Required action 1: From the text on evals, copy the passage from "OpenAI EvalsAn OSS" up to and including "cases slip through.", word for word.
Required action 2: Using the text on evals, decide whether each statement agrees with it. Answer yes or no, and quote the text's deciding words. (a) One small eval set is the best place to begin, even as a script on your own machine. (b) Unit tests suit LLMs well. (c) Tracing is a prerequisite for evaluating agents.
Required action 3: List the five evaluation methods named in the text on evals.

Provided text:
You can start with your own scripts, but there's a growing set of dedicated tools that handle tracing and evaluation together. Representative examples (all official sites).

ToolWhat it does
Anthropic Console / EvalsTest and evaluate prompts for Claude in a UI. Also for comparing model choices.
OpenAI EvalsAn OSS framework to define and run evals. The basic dataset + scorer shape.
LangSmithTracing + evaluation. Records each agent step, through regression and production monitoring.
LangfuseOSS LLM observability. Tracing, evaluation, and cost monitoring together.
RagasEvaluation specialized for RAG (retrieval-augmented generation): relevance, faithfulness, and more.

Whichever you use, the essence is the same: a dataset + a scorer + the discipline of comparing. Tools just make that easier. The best start is one small eval set, even in a script on your machine.

Summary

  • What evals are: "grading" that measures AI output and behavior with numbers — deciding better/worse with data, not gut feel.
  • Why you need them: LLMs are probabilistic and vary, so unit tests don't fit and regressions and edge cases slip through.
  • Five methods: ① ground-truth ② rule-based ③ LLM-as-judge ④ regression ⑤ production monitoring. Measure mechanically what you can, judge quality with an LLM, and keep running it.
  • Agents need process evaluation too: task success rate, tool calls, trajectory, cost. Tracing is the prerequisite.
  • How to start: 20 failure examples. Baseline them, then run on every change.

Dataset entries:
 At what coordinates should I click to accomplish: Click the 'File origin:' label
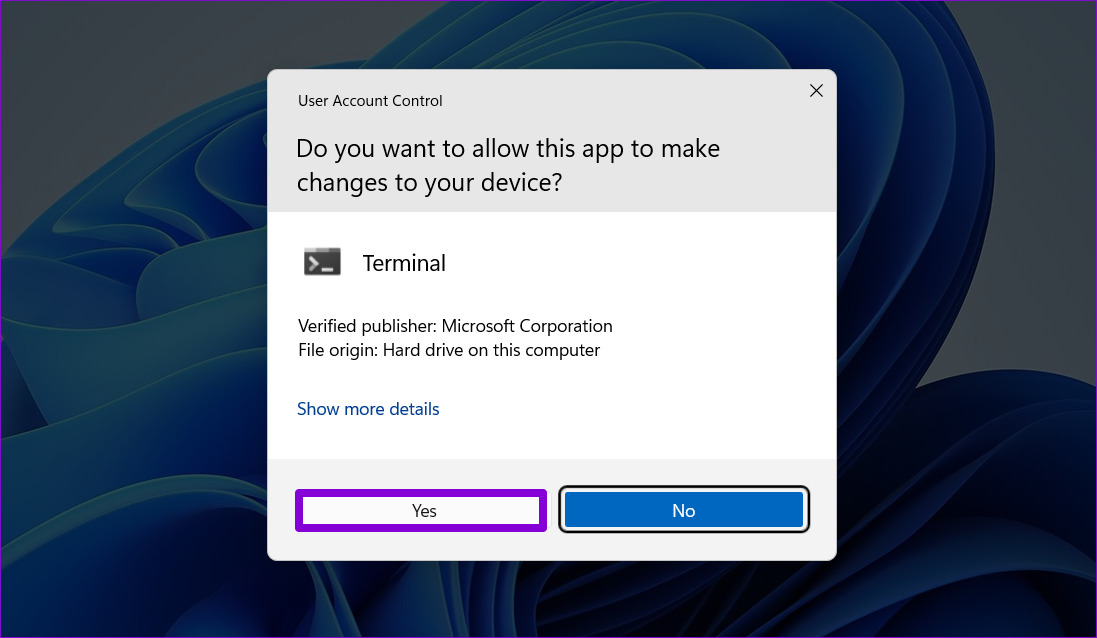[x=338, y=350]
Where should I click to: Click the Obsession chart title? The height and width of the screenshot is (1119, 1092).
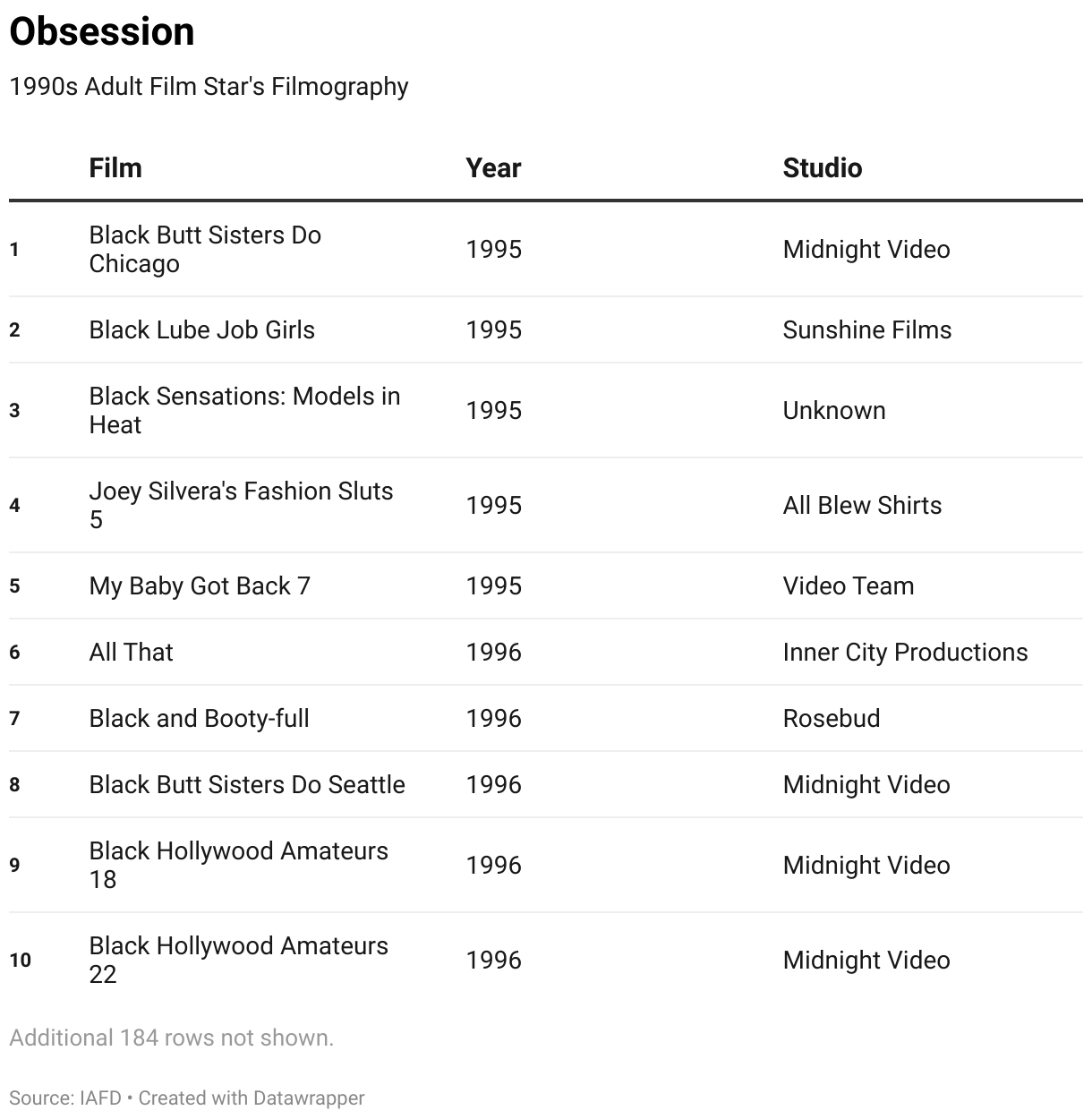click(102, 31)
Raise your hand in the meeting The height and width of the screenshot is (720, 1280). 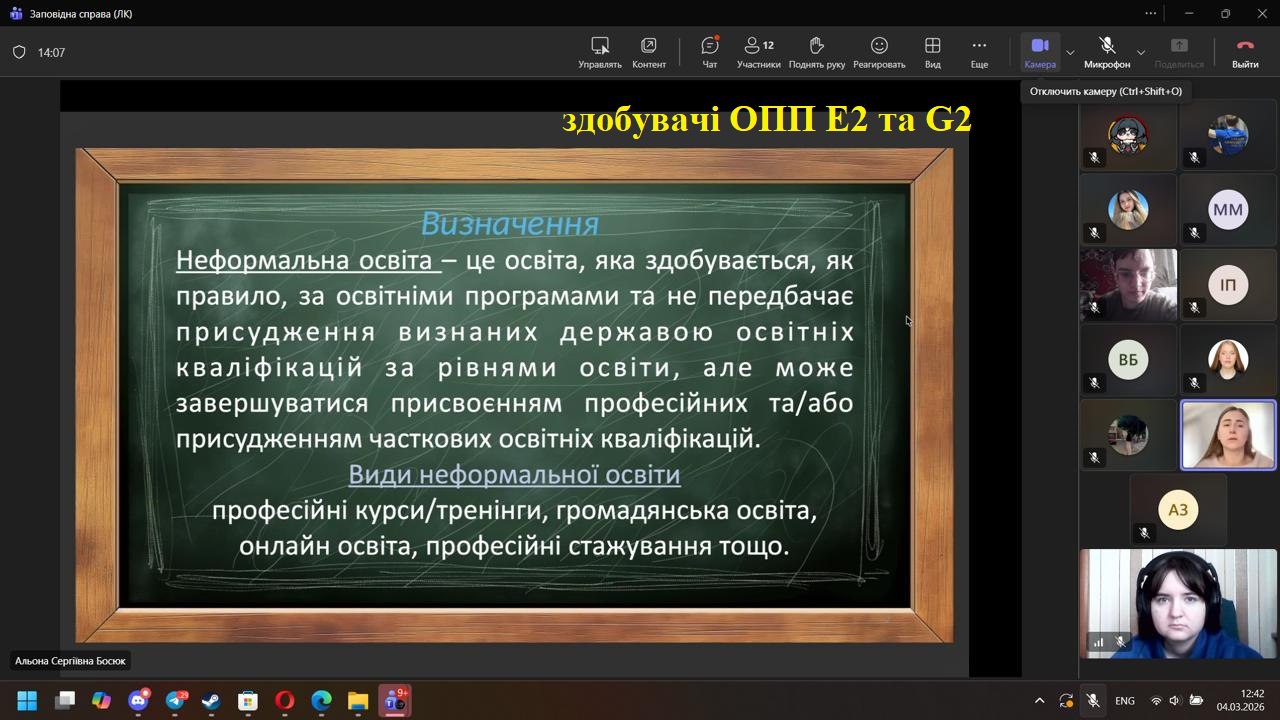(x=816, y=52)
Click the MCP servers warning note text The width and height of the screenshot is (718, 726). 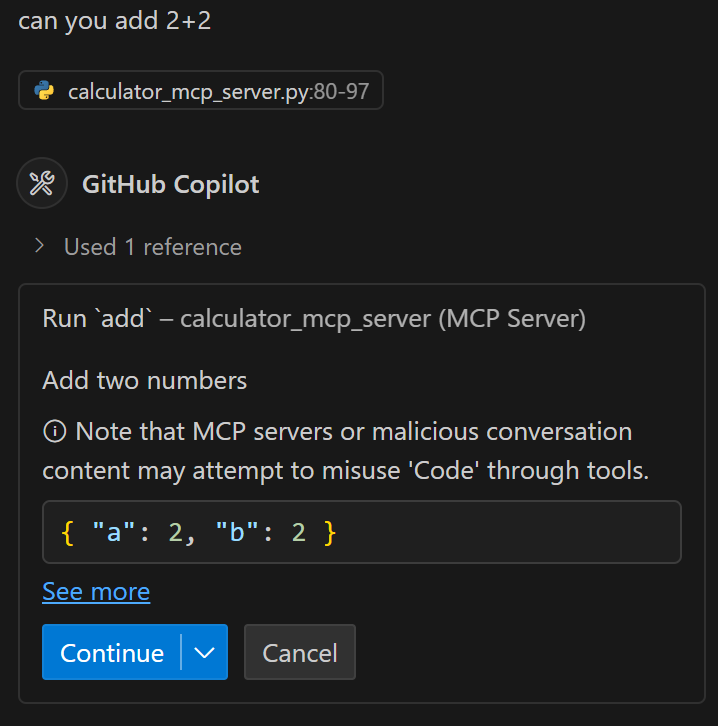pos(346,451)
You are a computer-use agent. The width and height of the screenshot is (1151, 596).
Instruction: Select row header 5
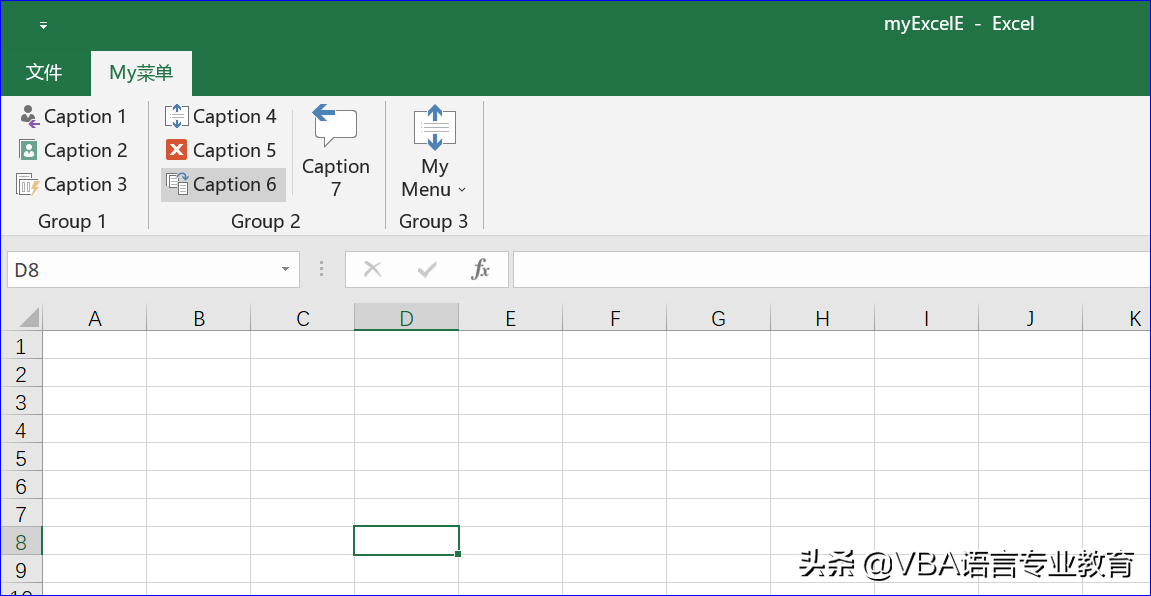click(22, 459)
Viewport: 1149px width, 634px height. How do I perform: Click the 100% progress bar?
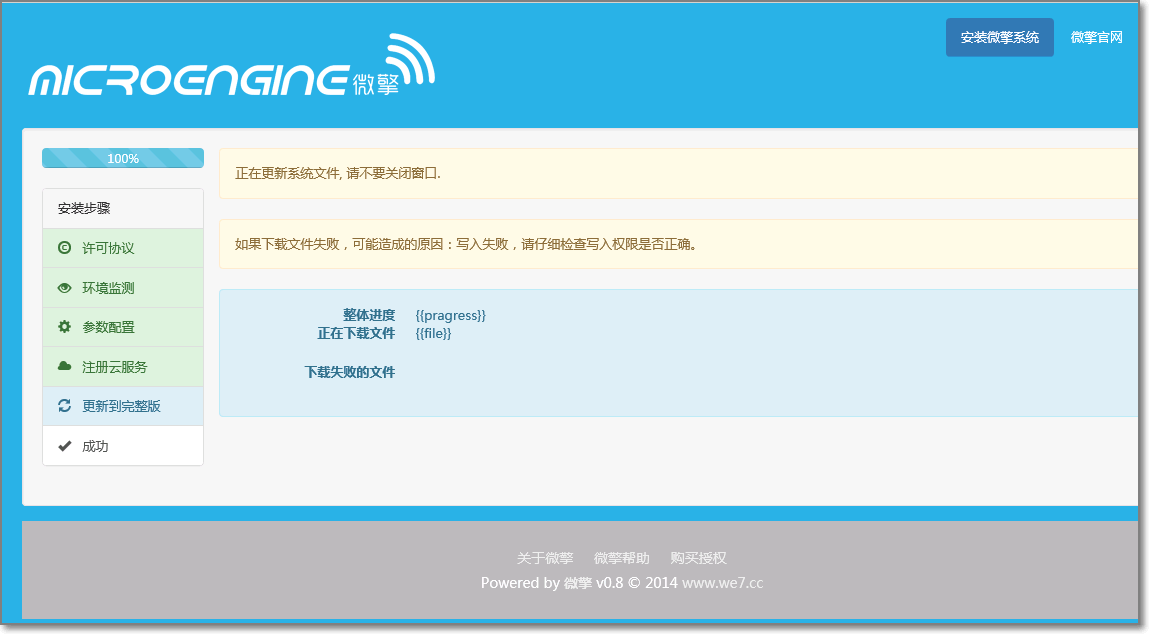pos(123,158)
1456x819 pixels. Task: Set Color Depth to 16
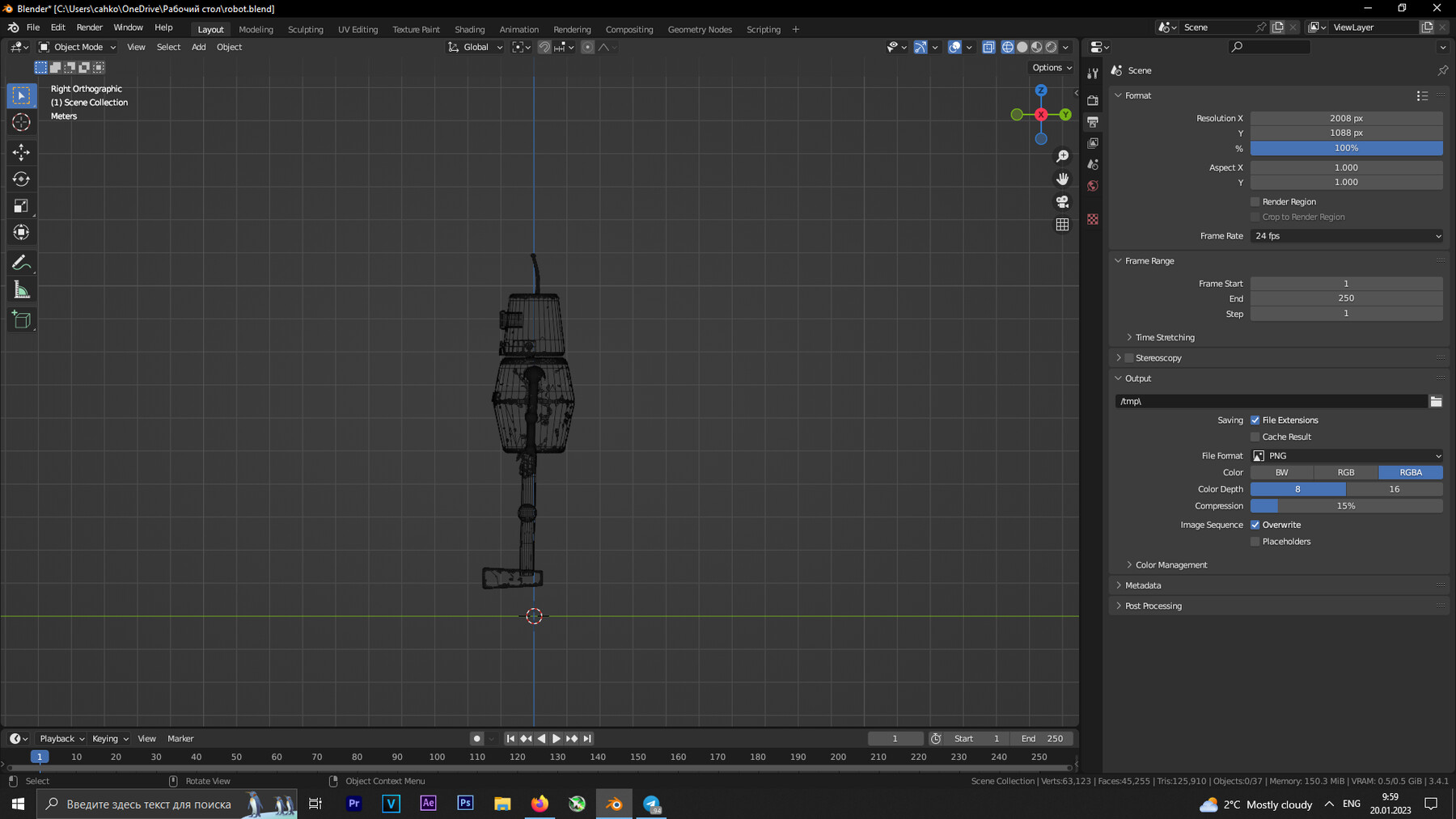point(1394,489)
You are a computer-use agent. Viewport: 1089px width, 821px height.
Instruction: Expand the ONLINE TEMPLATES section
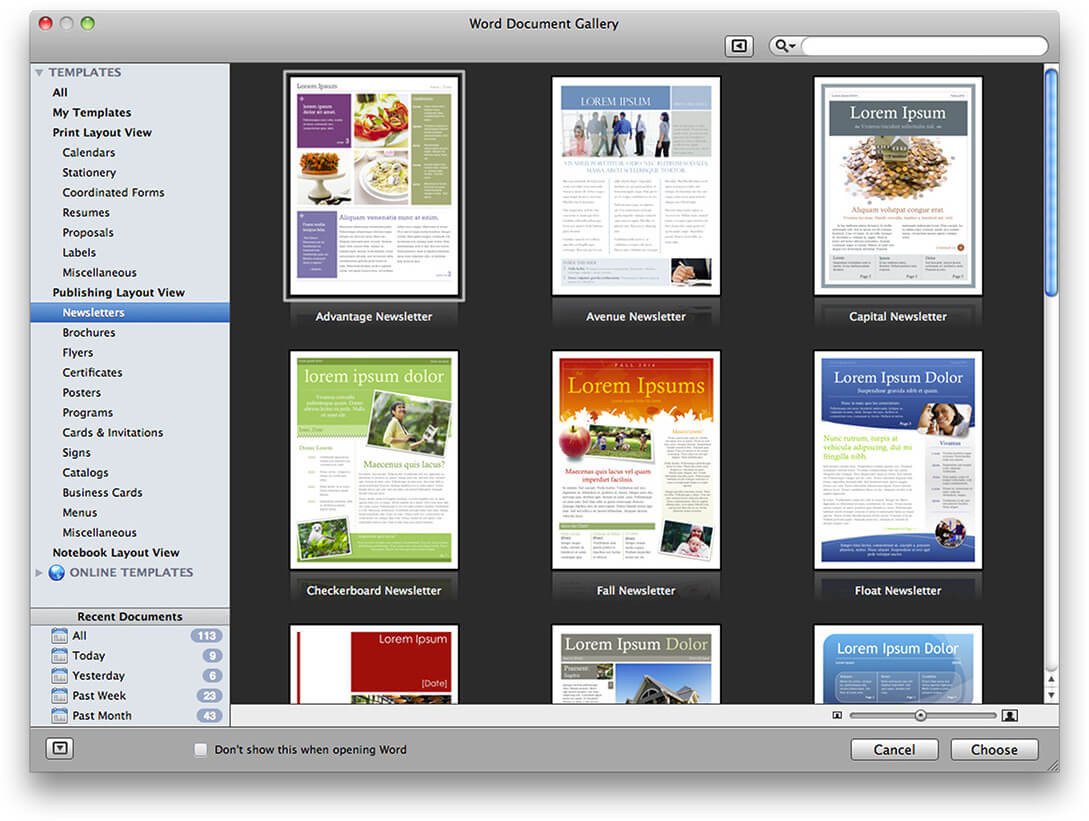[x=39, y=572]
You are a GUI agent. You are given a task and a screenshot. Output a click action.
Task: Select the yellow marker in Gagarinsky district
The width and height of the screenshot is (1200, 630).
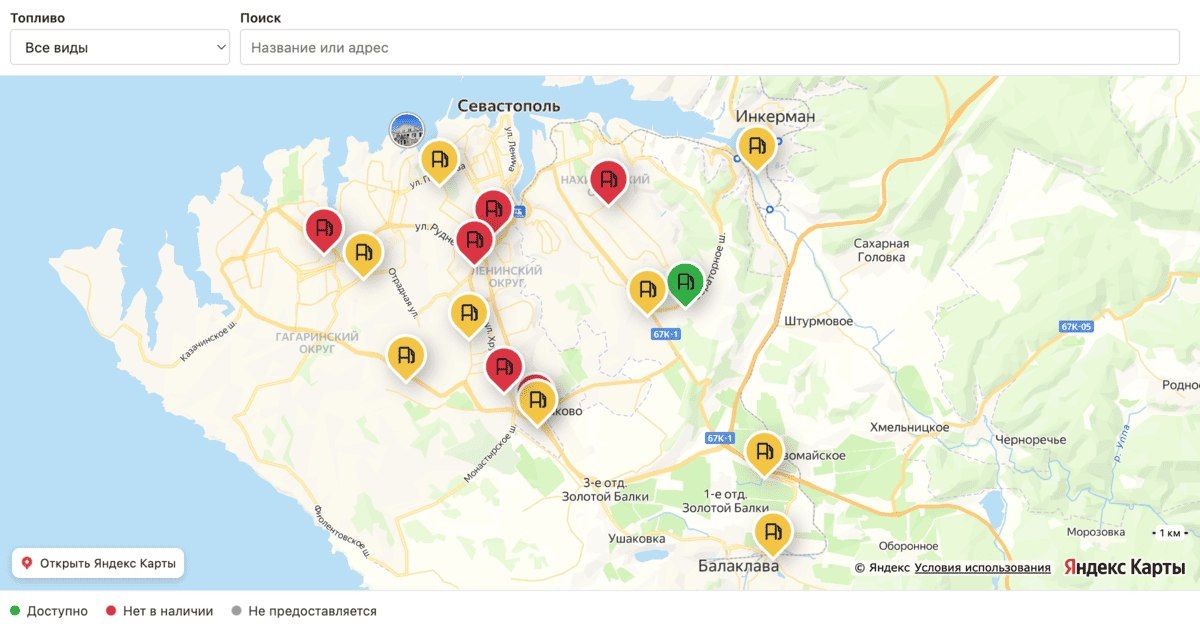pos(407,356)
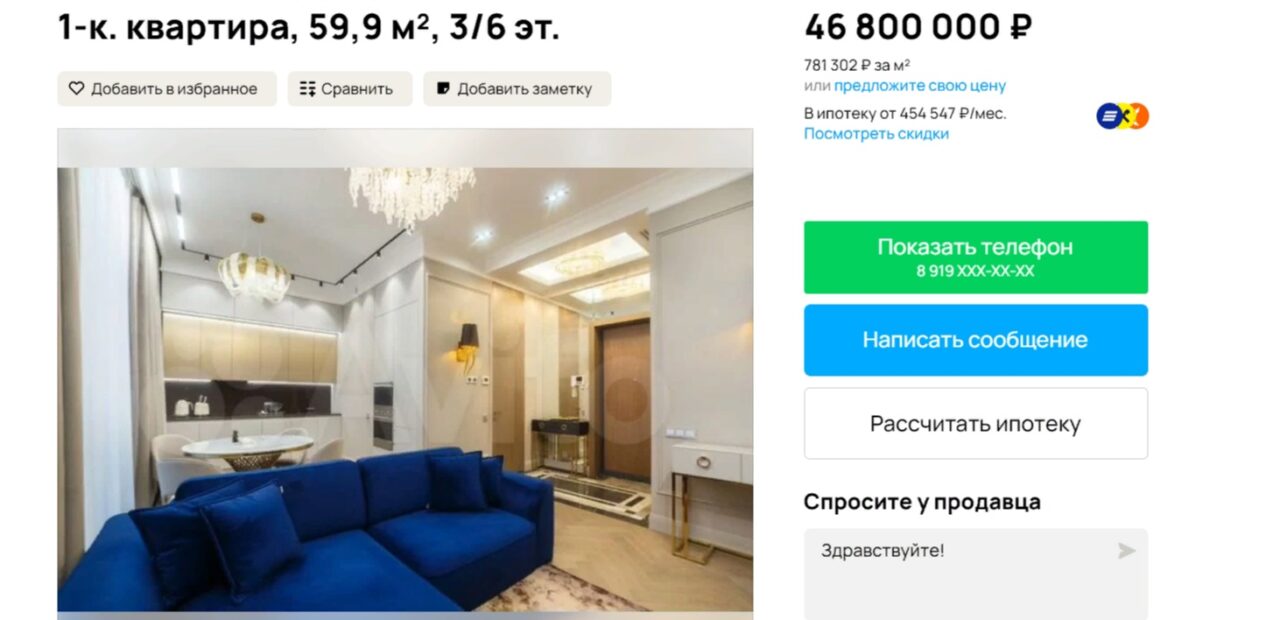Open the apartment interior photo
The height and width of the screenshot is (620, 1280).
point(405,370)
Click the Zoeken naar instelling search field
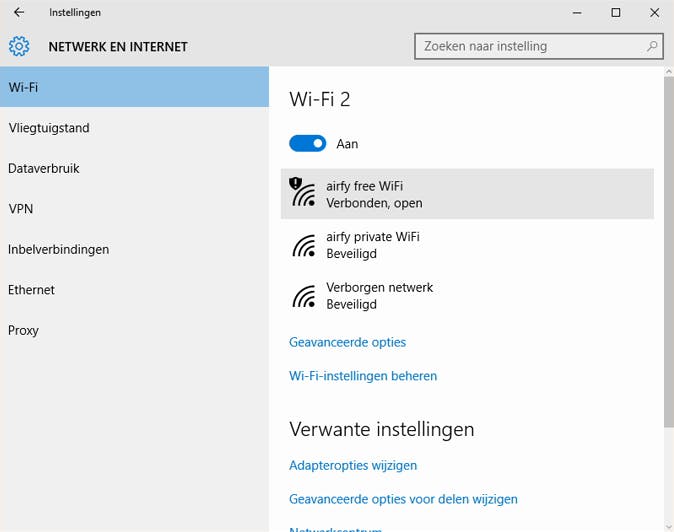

Expected output 1:
OpenAI EvalsAn OSS framework to define and run evals. The basic dataset + scorer shape.
LangSmithTracing + evaluation. Records each agent step, through regression and production monitoring.
LangfuseOSS LLM observability. Tracing, evaluation, and cost monitoring together.
RagasEvaluation specialized for RAG (retrieval-augmented generation): relevance, faithfulness, and more.

Whichever you use, the essence is the same: a dataset + a scorer + the discipline of comparing. Tools just make that easier. The best start is one small eval set, even in a script on your machine.

Summary

  • What evals are: "grading" that measures AI output and behavior with numbers — deciding better/worse with data, not gut feel.
  • Why you need them: LLMs are probabilistic and vary, so unit tests don't fit and regressions and edge cases slip through.

Expected output 2:
(a) Yes: "The best start is one small eval set, even in a script on your machine."
(b) No: "LLMs are probabilistic and vary, so unit tests don't fit"
(c) Yes: "Agents need process evaluation too: task success rate, tool calls, trajectory, cost. Tracing is the prerequisite."

Expected output 3:
ground-truth
rule-based
LLM-as-judge
regression
production monitoring